Thursday, March 27, 2014

On SAT changes, The New York Times gets the effect right but the direction wrong

That was quick.

Almost immediately after posting this piece on the elimination of the SAT's correction for guessing (The SAT and the penalty for NOT guessing), I came across this from Todd Balf in the New York Times Magazine.
Students were docked one-quarter point for every multiple-choice question they got wrong, requiring a time-consuming risk analysis to determine which questions to answer and which to leave blank. 
I went through this in some detail in the previous post but for a second opinion (and a more concise one), here's Wikipedia:
The questions are weighted equally. For each correct answer, one raw point is added. For each incorrect answer one-fourth of a point is deducted. No points are deducted for incorrect math grid-in questions. This ensures that a student's mathematically expected gain from guessing is zero. The final score is derived from the raw score; the precise conversion chart varies between test administrations.

The SAT therefore recommends only making educated guesses, that is, when the test taker can eliminate at least one answer he or she thinks is wrong. Without eliminating any answers one's probability of answering correctly is 20%. Eliminating one wrong answer increases this probability to 25% (and the expected gain to 1/16 of a point); two, a 33.3% probability (1/6 of a point); and three, a 50% probability (3/8 of a point). 
You could go even further. You don't actually have to eliminate a wrong answer to make guessing a good strategy. If you have any information about the relative likelihood of the options, guessing will have positive expected value.

The result is that, while time management for a test like the SAT can be complicated, the rule for guessing is embarrassingly simple: give your best guess for questions you read; don't waste time guessing on questions that you didn't have time to read.

The risk analysis actually becomes much more complicated when you take away the penalty for guessing. On the ACT (or the new SAT), there is a positive expected value associated with blind guessing and that value is large enough to cause trouble. Under severe time constraints (a fairly common occurrence with these tests), the minute it would take you to attempt a problem, even if you get it right, would be better spent filling in bubbles for questions you haven't read.
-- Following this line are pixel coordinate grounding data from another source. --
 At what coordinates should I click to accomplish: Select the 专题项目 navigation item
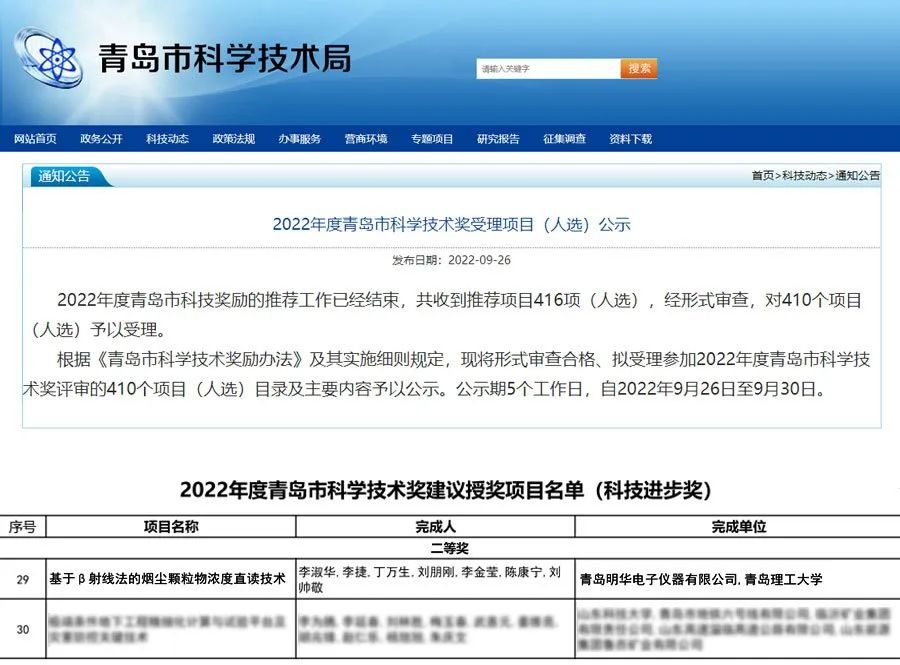pyautogui.click(x=432, y=139)

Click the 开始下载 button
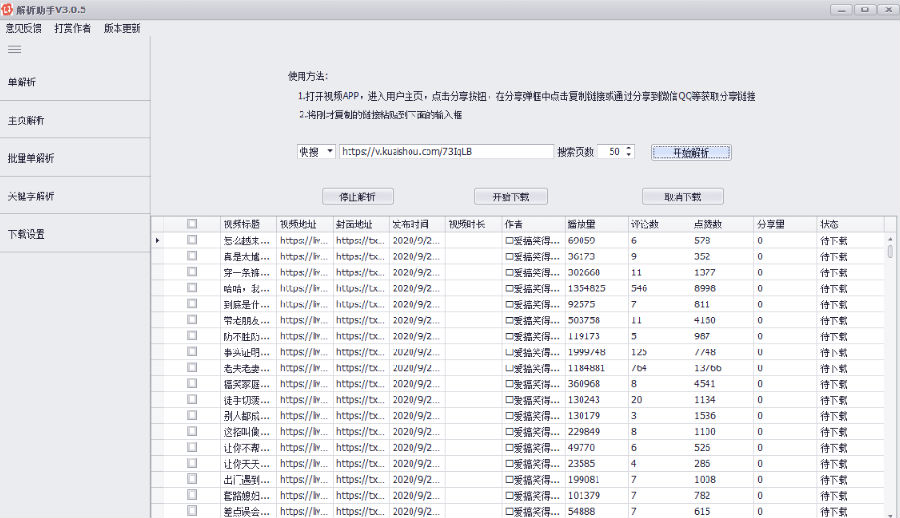[514, 197]
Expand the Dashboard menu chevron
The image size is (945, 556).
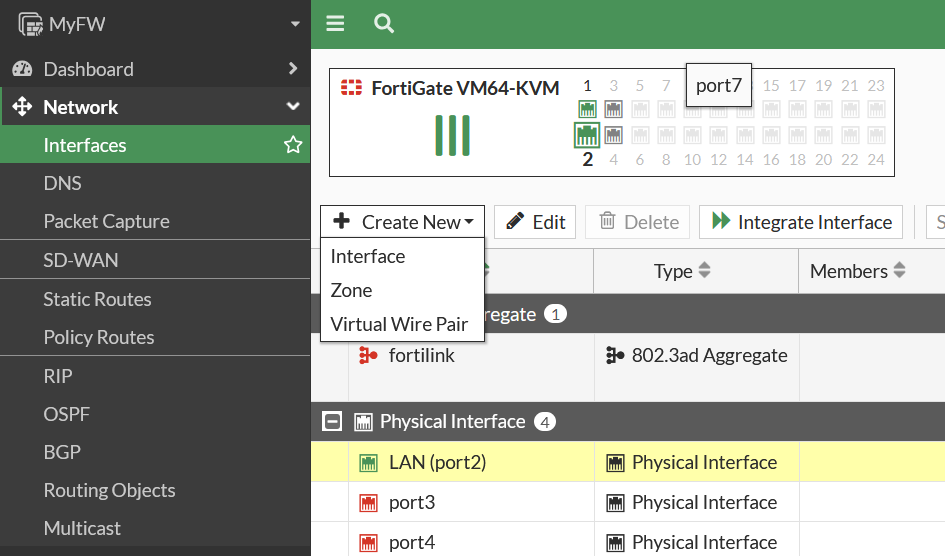tap(293, 69)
Putting aside what this does to the validity of the test, trying to decide when to start guessing is a real and needless distraction for test takers. In other words, just to put far too fine a point on it, the claim about the effects of the correction for guessing aren't just wrong; they are the opposite of right. The old system didn't  require time-consuming risk analysis but the new one does.

As I said in the previous post, this represents a fairly small aspect of the changes in the SAT (loss of orthogonality being a much bigger concern). Furthermore, the SAT represents a fairly small and perhaps even relatively benign part of the story of David Coleman's education reform initiatives. Nonetheless, this one shouldn't be that difficult to get right, particularly for a publication with the reputation of the New York Times.

Of course, given that this is the second recent high-profile piece from the paper to take an anti-SAT slant, it's possible certain claims weren't vetted as well as others.


  1. I clicked through to Balf's article and I also noticed this:

    "When the Scholastic Aptitude Test was created in 1926, it was promoted as a tool to create a classless, Jeffersonian-style meritocracy."

    Huh? Is a Jeffersonian-style meritocracy the system where everyone is equal and so we all own slaves? I guess if this article were written in Russia it would all about how the SAT was promoted as a tool to create a Lenin-style democracy.

    The problem I see here is that Balf seems to be dealing in images and impressions rather than thinking through his ideas. "Jefferson" and "meritocracy" have positive images, so they go together, the old SAT was bad so therefore it required "a time-consuming risk analysis," etc.

    1. I'll have at least a couple more posts on Balf's piece, but what comes through wherever you look is a journalist retelling the approved narrative without any real understanding of the underlying principles. He deals in emotional associations because that's what he does understand (and, I suspect, because that's the kind of journalism his editors want).